À Pau, mercredi 8 juillet, Olav Kooij a réglé au sprint la cinquième étape du Tour de France 2026. Le Néerlandais offre à Decathlon-CMA CGM son premier succès sur cette édition, au terme d’une journée de plaine reliant Lannemezan à Pau.
Kooij libère une équipe française sous pression
Revenu à la compétition après un printemps gâché par la maladie, Kooij s’est imposé sans contestation possible. La formation savoyarde attendait ce moment depuis le grand départ. Son directeur sportif Julien Jurdie y voit un soulagement pour l’ensemble d’un groupe encore neuf, bâti autour de deux leaders aux ambitions distinctes : Kooij sur les arrivées rapides, Paul Seixas sur le classement général.
Le succès valide une stratégie critiquée en amont, celle de courir deux lièvres à la fois. Il soude surtout un collectif qui n’avait jamais roulé ensemble avant ce Tour, à l’approche des étapes où les sacrifices d’équipiers deviendront décisifs.
Veistroffer en éclaireur, une chute dans le final
La journée avait été animée par le Breton Baptiste Veistroffer, échappé en solitaire une bonne partie du parcours avant d’être repris à une quinzaine de kilomètres de l’arrivée. Le coureur d’Intermarché-Lotto a franchi cette saison la barre des 2 000 kilomètres passés en échappée.

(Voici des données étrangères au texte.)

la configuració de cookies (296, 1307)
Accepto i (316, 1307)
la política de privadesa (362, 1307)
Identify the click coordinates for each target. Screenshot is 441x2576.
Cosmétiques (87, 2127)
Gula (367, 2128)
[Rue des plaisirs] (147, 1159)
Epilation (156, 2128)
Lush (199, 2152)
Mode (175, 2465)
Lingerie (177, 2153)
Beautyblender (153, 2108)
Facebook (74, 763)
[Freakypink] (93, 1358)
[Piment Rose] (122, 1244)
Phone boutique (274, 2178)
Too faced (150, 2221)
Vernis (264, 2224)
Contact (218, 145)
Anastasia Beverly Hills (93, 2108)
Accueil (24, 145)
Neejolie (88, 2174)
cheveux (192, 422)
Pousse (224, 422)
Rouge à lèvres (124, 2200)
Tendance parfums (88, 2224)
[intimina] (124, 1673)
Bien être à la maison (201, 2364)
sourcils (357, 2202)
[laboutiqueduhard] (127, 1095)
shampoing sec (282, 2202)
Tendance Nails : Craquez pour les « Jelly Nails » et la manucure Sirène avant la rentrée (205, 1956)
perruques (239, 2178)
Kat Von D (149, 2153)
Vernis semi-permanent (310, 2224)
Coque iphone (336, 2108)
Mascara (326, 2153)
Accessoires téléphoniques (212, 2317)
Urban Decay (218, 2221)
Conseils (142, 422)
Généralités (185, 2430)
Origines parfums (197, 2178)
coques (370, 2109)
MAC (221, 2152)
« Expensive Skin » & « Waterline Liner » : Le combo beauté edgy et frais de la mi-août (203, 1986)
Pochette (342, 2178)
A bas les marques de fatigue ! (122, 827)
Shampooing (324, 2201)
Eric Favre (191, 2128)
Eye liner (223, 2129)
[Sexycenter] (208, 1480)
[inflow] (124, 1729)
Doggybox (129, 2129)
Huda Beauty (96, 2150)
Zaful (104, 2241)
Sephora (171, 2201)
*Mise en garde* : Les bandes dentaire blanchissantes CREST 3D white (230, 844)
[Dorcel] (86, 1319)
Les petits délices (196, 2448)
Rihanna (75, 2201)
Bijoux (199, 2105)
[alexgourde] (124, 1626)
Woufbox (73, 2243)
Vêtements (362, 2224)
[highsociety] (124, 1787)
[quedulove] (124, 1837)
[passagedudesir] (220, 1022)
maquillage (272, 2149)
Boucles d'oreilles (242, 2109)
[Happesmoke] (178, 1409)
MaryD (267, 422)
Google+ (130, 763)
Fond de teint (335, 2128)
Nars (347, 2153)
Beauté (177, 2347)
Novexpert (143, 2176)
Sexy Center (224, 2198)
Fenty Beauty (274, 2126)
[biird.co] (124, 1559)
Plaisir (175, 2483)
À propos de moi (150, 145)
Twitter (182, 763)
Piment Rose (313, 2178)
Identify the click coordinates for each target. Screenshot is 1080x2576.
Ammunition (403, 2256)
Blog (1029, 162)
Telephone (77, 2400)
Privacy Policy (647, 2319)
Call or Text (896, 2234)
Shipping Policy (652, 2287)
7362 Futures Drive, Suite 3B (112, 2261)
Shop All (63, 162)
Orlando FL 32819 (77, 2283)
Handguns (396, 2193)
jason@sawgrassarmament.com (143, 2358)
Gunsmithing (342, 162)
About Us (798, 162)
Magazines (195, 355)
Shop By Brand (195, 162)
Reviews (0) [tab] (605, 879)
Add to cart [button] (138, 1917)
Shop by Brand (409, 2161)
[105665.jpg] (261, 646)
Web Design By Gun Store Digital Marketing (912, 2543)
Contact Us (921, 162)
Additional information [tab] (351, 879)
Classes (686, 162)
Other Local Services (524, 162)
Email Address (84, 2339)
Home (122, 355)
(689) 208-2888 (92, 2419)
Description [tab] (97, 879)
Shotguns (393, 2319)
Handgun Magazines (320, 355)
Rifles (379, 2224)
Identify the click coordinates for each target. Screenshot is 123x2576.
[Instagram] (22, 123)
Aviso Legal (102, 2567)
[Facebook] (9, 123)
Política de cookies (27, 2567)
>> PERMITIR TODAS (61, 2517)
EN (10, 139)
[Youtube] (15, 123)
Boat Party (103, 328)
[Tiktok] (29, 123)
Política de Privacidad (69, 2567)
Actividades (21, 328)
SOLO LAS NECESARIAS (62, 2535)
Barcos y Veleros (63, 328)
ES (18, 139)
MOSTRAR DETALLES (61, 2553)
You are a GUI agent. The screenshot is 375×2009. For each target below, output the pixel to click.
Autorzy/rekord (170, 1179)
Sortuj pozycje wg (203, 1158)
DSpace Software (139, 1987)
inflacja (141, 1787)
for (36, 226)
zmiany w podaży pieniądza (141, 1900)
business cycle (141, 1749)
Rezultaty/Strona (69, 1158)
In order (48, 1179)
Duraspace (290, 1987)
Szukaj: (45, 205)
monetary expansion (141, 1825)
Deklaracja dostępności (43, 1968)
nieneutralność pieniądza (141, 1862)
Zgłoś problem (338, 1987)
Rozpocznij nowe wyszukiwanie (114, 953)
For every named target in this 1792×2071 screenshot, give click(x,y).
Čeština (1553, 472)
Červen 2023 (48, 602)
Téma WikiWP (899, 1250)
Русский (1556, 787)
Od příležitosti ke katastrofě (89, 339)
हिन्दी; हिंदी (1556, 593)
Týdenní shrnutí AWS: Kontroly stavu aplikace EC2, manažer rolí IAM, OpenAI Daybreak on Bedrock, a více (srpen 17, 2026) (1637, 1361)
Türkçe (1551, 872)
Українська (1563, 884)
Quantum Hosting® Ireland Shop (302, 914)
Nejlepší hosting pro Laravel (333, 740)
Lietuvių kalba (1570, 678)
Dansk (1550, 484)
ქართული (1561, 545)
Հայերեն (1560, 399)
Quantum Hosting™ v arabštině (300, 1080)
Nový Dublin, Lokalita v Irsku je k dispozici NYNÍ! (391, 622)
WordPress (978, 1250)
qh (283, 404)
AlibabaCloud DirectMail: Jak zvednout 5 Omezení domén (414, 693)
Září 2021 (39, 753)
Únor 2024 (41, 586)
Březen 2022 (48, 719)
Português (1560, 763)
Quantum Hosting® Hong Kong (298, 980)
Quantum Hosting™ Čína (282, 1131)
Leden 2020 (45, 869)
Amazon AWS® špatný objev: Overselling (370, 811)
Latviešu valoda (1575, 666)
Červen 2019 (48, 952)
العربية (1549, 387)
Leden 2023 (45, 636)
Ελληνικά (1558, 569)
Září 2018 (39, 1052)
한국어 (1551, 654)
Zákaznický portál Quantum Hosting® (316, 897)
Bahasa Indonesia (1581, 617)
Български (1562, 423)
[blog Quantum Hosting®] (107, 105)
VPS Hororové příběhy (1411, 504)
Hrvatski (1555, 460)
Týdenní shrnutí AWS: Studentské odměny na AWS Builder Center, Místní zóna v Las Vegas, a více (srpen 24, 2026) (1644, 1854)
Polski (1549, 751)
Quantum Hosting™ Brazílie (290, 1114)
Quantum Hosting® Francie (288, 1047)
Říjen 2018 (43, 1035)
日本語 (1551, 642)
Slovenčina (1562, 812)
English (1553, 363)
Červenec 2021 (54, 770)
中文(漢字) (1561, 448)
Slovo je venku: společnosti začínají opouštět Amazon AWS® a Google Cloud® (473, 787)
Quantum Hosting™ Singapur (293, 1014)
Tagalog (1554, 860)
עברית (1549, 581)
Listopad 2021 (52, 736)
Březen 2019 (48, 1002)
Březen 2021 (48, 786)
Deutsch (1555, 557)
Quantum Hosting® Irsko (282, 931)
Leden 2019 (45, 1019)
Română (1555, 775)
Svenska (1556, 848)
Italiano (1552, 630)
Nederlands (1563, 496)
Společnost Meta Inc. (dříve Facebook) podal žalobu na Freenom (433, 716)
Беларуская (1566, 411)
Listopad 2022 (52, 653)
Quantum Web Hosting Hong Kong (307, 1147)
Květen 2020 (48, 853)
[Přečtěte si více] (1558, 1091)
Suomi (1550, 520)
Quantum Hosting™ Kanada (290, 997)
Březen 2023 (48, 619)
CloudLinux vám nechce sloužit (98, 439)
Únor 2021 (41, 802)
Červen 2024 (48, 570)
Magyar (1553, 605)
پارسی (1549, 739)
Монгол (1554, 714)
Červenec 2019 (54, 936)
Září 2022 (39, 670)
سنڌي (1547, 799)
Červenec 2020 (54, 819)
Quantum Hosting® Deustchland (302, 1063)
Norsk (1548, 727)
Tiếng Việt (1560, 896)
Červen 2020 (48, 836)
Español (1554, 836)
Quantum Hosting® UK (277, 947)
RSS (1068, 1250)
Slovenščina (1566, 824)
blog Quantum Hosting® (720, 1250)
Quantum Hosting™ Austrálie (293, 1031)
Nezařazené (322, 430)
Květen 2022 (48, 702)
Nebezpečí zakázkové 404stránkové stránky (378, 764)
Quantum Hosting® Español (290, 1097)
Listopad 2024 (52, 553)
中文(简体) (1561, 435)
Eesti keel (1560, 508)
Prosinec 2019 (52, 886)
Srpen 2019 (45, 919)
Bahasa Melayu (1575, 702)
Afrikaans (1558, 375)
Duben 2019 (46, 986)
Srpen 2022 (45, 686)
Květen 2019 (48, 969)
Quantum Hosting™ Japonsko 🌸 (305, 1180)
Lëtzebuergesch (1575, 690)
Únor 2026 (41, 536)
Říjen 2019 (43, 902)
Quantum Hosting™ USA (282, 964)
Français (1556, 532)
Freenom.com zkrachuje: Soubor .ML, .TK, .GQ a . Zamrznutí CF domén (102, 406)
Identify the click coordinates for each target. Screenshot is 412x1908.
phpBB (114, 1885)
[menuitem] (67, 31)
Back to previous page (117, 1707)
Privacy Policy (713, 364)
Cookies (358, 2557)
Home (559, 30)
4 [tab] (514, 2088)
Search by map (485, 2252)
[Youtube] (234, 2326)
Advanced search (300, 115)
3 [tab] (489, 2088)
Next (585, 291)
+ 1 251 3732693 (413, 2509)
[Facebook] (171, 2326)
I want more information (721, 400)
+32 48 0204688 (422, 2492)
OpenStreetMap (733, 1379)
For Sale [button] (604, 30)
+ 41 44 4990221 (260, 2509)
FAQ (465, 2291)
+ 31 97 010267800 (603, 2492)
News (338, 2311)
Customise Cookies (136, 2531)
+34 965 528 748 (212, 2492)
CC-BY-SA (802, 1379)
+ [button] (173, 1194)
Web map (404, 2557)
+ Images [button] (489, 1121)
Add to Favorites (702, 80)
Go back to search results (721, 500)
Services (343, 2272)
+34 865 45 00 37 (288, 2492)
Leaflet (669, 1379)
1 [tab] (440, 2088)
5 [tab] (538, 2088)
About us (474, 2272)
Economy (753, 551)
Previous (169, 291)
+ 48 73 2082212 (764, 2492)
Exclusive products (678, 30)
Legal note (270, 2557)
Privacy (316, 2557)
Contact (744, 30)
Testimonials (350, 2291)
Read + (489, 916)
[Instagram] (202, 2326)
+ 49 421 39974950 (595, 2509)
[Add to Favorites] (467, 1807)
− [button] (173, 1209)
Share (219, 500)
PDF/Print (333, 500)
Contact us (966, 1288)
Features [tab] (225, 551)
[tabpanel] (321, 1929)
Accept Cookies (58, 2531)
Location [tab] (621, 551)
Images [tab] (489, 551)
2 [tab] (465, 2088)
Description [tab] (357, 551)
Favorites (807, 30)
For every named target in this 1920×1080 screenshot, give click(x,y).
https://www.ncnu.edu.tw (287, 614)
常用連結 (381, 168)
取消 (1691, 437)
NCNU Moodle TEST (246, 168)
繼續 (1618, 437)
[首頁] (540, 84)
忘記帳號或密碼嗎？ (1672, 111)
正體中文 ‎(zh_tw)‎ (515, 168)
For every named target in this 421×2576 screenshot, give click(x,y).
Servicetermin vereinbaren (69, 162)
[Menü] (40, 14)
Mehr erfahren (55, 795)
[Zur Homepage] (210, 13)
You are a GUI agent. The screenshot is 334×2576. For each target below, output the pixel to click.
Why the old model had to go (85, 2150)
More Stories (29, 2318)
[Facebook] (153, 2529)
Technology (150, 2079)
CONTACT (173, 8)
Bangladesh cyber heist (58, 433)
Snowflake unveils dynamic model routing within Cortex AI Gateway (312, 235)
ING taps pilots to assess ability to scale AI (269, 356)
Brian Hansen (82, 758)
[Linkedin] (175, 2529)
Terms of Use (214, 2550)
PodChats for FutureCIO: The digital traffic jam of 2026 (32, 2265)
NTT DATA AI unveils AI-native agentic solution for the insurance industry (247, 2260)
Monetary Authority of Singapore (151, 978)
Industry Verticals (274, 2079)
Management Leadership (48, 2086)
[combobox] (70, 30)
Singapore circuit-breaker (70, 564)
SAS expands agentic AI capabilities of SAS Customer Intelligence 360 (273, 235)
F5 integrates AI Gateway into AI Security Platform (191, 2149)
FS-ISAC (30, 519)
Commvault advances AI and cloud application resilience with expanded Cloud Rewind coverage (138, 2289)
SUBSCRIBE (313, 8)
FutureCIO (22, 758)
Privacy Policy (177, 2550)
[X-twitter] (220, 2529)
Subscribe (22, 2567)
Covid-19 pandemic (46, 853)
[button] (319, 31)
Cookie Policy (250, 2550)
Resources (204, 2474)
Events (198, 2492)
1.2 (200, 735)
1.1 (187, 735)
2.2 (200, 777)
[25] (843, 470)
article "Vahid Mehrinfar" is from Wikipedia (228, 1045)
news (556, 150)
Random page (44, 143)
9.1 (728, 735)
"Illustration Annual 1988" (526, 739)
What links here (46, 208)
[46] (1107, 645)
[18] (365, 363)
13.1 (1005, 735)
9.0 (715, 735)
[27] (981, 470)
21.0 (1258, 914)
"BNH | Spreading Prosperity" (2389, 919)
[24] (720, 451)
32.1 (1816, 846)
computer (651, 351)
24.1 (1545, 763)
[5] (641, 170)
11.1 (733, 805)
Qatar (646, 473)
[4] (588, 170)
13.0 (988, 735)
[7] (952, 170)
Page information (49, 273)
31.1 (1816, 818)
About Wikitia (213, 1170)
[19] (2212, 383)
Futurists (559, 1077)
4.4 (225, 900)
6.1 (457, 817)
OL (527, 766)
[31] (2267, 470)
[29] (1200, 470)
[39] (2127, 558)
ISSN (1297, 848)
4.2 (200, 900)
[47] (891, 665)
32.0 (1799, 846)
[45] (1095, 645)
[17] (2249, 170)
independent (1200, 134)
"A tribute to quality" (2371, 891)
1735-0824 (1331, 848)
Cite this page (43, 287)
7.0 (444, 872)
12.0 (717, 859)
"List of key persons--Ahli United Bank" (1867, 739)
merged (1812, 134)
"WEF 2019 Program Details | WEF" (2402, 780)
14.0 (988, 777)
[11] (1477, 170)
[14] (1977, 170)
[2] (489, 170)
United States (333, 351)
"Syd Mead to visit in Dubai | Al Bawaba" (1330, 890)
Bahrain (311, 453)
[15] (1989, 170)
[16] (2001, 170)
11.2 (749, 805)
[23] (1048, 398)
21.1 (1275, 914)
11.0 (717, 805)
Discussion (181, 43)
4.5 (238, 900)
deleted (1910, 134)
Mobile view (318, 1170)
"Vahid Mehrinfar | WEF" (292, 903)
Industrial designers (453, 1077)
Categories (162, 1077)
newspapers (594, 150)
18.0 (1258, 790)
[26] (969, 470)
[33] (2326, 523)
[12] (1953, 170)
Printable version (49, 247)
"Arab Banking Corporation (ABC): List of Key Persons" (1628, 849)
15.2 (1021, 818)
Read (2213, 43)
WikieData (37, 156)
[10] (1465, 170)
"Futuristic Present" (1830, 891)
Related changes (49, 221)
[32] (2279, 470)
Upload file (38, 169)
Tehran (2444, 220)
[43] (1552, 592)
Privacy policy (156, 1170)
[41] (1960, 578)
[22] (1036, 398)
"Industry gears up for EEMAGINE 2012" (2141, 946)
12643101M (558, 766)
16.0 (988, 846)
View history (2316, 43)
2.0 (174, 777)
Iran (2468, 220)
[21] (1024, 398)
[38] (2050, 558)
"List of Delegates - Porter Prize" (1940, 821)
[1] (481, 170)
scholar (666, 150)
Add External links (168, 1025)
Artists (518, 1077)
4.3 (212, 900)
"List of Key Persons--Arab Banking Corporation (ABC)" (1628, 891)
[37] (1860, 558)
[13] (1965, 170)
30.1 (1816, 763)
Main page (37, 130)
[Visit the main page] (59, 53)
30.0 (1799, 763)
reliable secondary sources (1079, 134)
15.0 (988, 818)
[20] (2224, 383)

Le final, nerveux, a connu une chute à moins de six kilomètres de la ligne, dans un virage resserré. Une quinzaine de coureurs ont été concernés, dont Jonas Vingegaard, sans gravité. La désorganisation qui en a résulté a isolé plusieurs sprinteurs et facilité la tâche de Kooij.
Le Tourmalet, juge de paix de la 6e étape
Ce jeudi 9 juillet, le peloton bascule dans la haute montagne. L’étape entre Pau et Gavarnie-Gèdre, longue de 186 kilomètres, cumule environ 4 200 mètres de dénivelé. Le col d’Aspin ouvre les hostilités avant le passage du Tourmalet à 2 115 mètres, sommet placé à une quarantaine de kilomètres de l’arrivée.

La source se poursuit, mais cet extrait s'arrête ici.